White Evangelicals Oppose Jesus

by | October 21, 2019

By James Haught

James Haught is editor of West Virginia’s largest newspaper, The Charleston Gazette, and a senior editor of Free Inquiry. He is 87-years-old and would like to help secular causes more. This series is a way of giving back.

Jesus was a liberal. He sided with underdogs. He championed little people, not the privileged and powerful. “Blessed are the poor” was one of his maxims. He told a noble: “Sell all that thou hast, and distribute unto the poor.”

Christ’s teachings were virtually a prescription for the compassionate “safety net” upholding people and families in modern democracies.

“For I was hungered, and ye gave me meat. I was thirsty, and ye gave me drink. I was a stranger, and ye took me in. Naked, and ye clothed me. I was sick, and ye visited me. I was in prison, and ye came unto me…. Inasmuch as ye have done it unto one of the least of these my brethren, ye have done it unto me.”

He also said: “When thou makest a feast, call the poor, the maimed, the lame, the blind: and thou shalt be blessed, for they cannot recompense thee.”

His parable of the Good Samaritan spotlighted the nobility of caring for victims of misfortune.

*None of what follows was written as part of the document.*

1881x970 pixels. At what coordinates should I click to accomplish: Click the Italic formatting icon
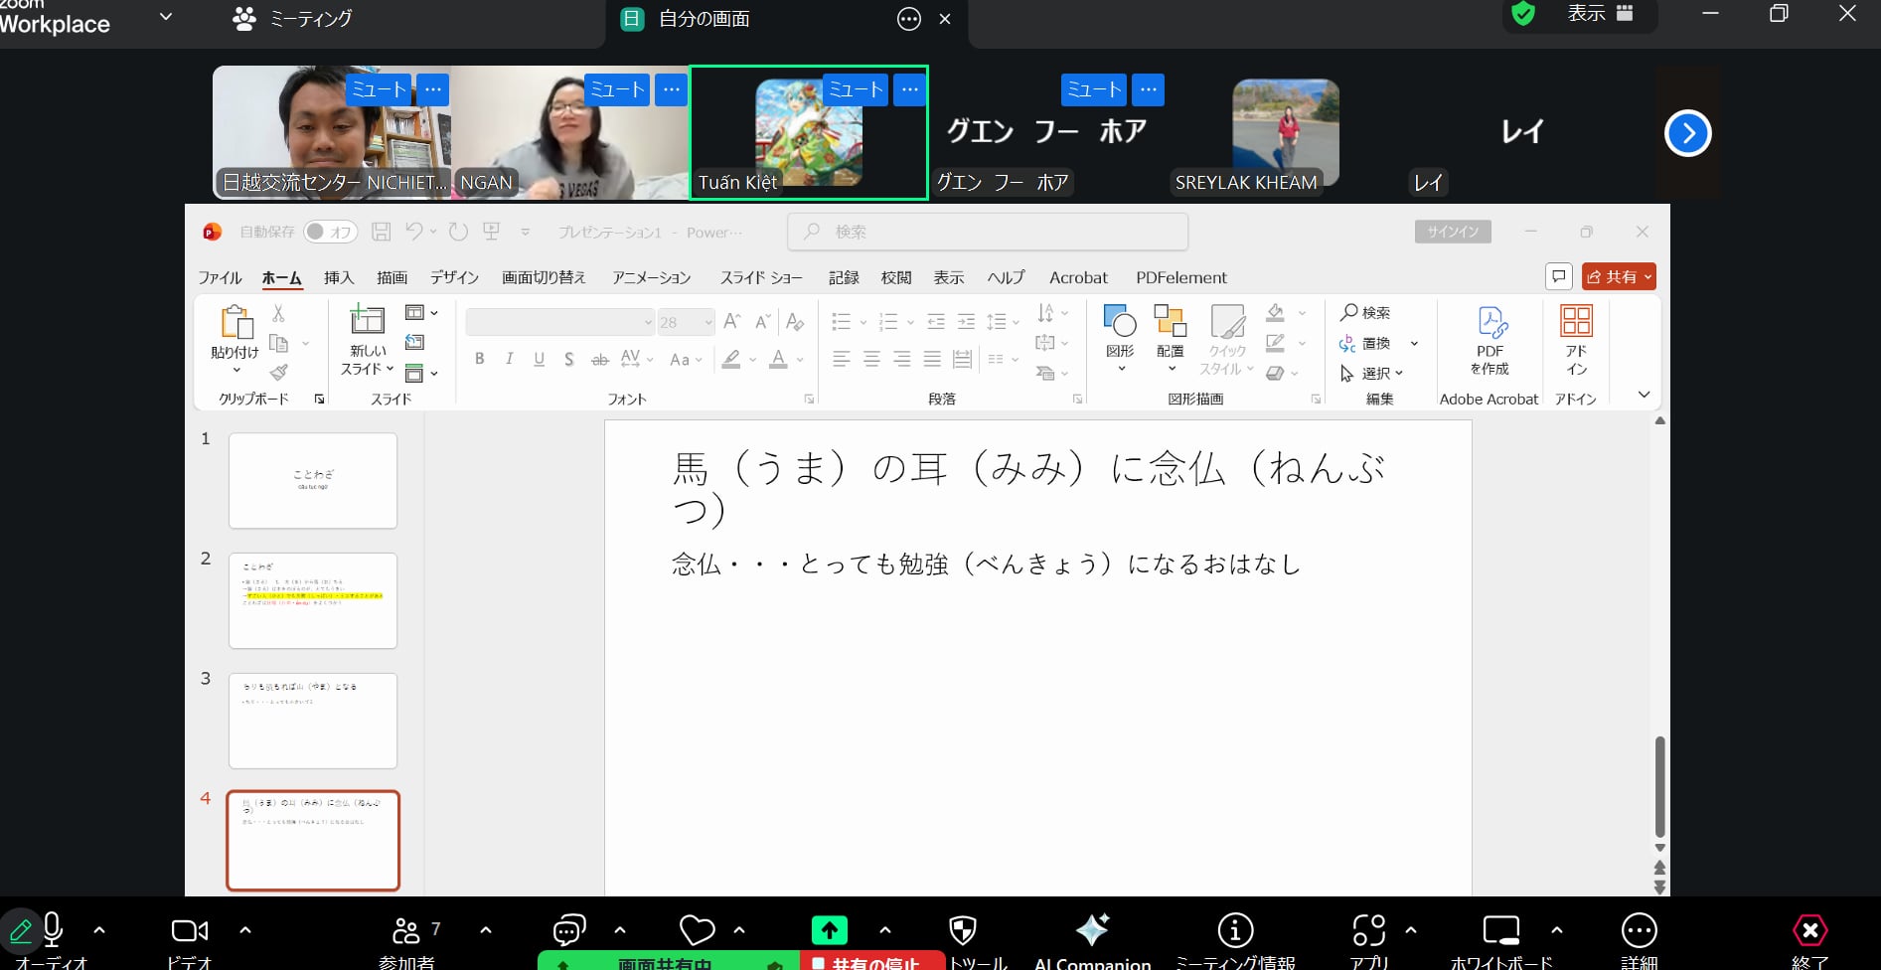click(509, 359)
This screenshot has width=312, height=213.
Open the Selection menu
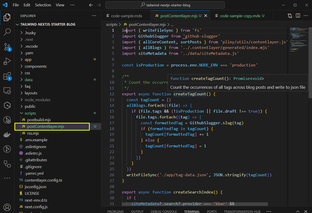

Christ’s Golden Rule — “All things whatsoever ye would that men should do to you, do ye even so to them” — underscored common fairness.

Jesus didn’t support harsh punishments. When the law demanded stoning of an adultress, he famously said: “He that is without sin among you, let him first cast a stone at her.”

Jesus advocated separation of church and state. “Render therefore unto Caesar the things which be Caesar’s, and unto God the things which be God’s.”

Jesus wasn’t a militarist. “Blessed are the peacemakers” was another of his maxims.

Clearly, without question, Jesus espoused values aligned with the modern political left. Sometimes, this facet of religion is called the “social gospel.”

So it’s strange that America’s white evangelicals and fundamentalists are the bedrock of the Republican Party — a party that favors the rich, undercuts the safety net, backs militarism, and demands harsher justice and the death penalty. Oddly, these conservative believers contradict the values of Jesus.

When George W. Bush was governor of Texas, he signed execution warrants for a record-breaking 135 inmates, including 11 who were juveniles at the time of the crimes. Many cases involved questionable evidence. Yet Bush was renowned as a born-again believer and declared on national television that his favorite philosopher was Jesus. The contrast between the two sets off clanging bells of cognitive dissonance.Meanwhile, secular Americans who don’t attend church have become the largest group in the base of the Democratic Party, which supports the safety net for average folks. How odd that churchless people are closer to the social principles of Jesus than many churchgoers are.

New Pope Francis has gained immense worldwide popularity because he pushes the humane liberal ideas of Jesus, not the sexual taboos and hidebound Puritanism that dominated his church in the past.

“Inequality is the root of social evil,” Francis declares. All poor families deserve “land, lodging, labor,” he preaches. He says capitalism rests on “unfettered pursuit of money” and discards “unproductive people” like the poor, elderly and less-educated.

Conservatives are rattled by the prelate. Republican figure Pat Buchanan accused him of preaching “socialist sermons.”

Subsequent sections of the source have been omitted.